_Objetivo do exercício_. Segundo o trecho selecionado, qual aumento médio sobre os preços atuais traria a planilha de fretes apresentada por Nélio Botelho, se fosse aceita?

_Trecho selecionado_.
* * * * * * *
Agência Estado
De Brasília
O presidente do Movimento União Brasil Caminhoneiro, Nélio Botelho, disse ontem que há risco de uma nova greve, caso não se chegue a um acordo com o governo com relação a ‘‘pontos básicos’’ reivindicados pelo setor, até o dia 29. Entre eles, Botelho cita tarifas mais baixas para os pedágios, a adoção de uma tabela para cobrança de fretes, mudanças nas regras para pesagem de carga e a regulamentação da profissão.
‘‘Estamos numa negociação séria e estamos confiantes numa vitória’’, afirmou, após reunir-se com o ministro dos Transportes, Eliseu Padilha para mais uma negociação da pauta de reivindicações discutida desde a paralisação de julho último. Ele apresentou uma proposta de planilha de preços para os fretes de transporte rodoviário que, se aceita, representará um aumento médio de 35% sobre os preços cobrados atualmente.
Outro ponto discutido foi a regra para pesagem da carga. Atualmente, multas são aplicadas caso o peso exceda o limite sobre cada eixo. A proposta dos caminhoneiros, aceita pelo governo, foi de que seja considerado o peso bruto da carga. O governo concordou, além disso, em fazer o controle do peso da carga dos caminhões somente nas balanças, e não mais a partir das notas fiscais. Foi discutida, ainda, a possibilidade de isentar os caminhões do Imposto sobre Produtos Industrializados e do Imposto sobre a Circulação de Mercadorias e Serviços.
* * * * * * *
_Dados armazenados_.

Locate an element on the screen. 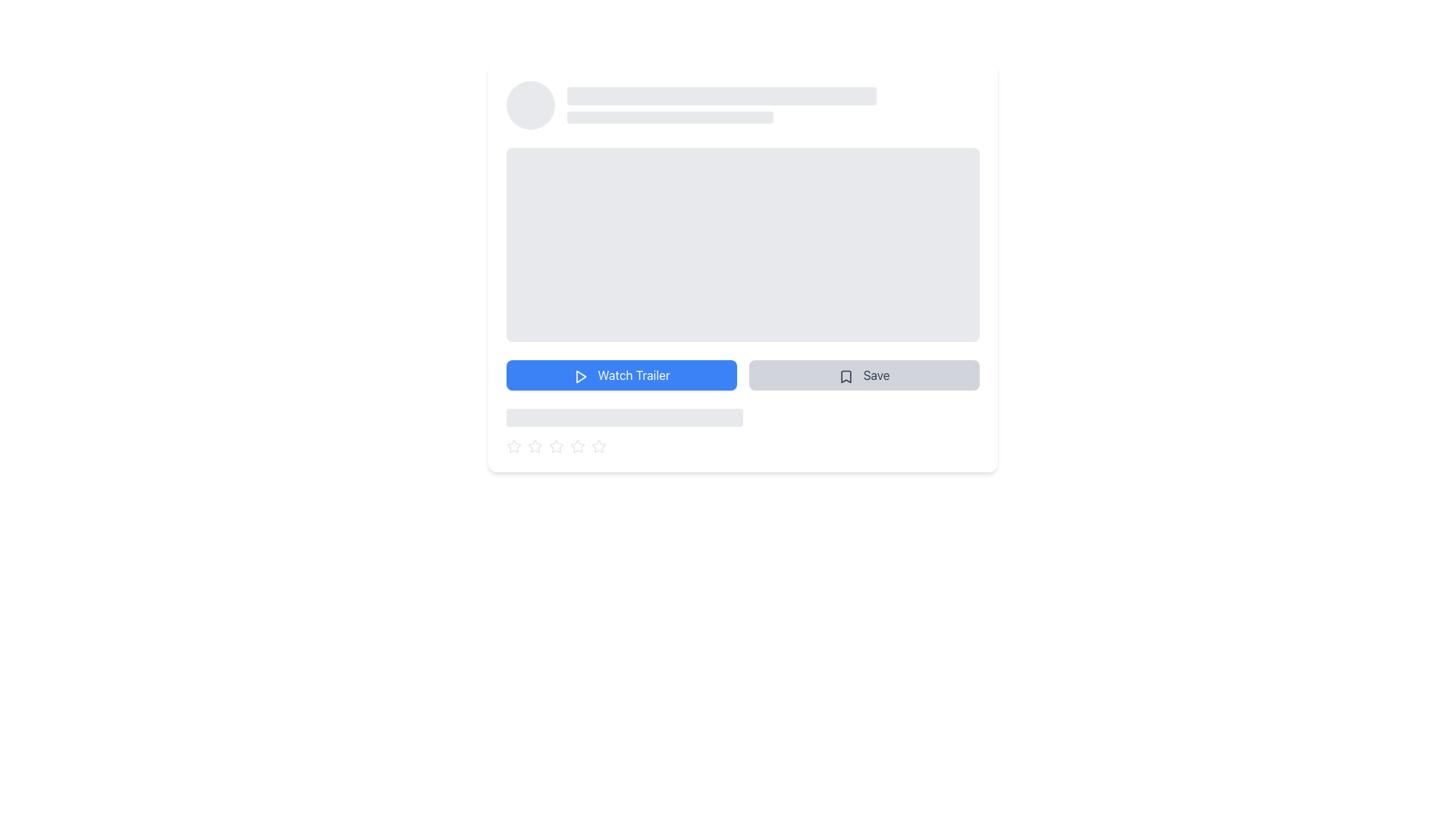 The height and width of the screenshot is (819, 1456). the play button icon within the 'Watch Trailer' button, which is styled with a triangular shape and set against a blue background is located at coordinates (580, 375).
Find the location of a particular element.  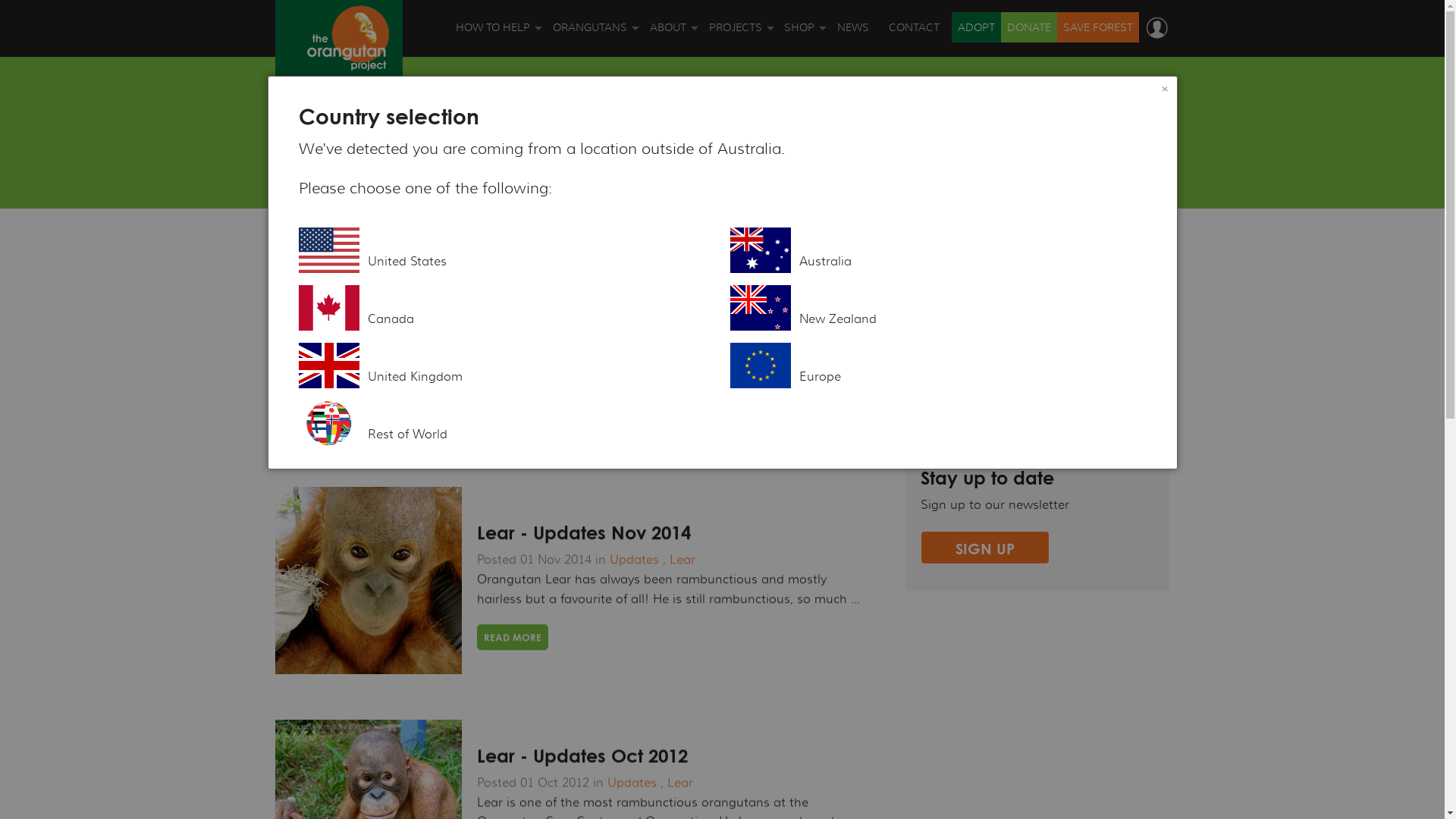

'ORANGUTANS' is located at coordinates (593, 27).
* * * * * * *
_Quadro de resposta_. Um aumento médio de 35% sobre os preços cobrados atualmente.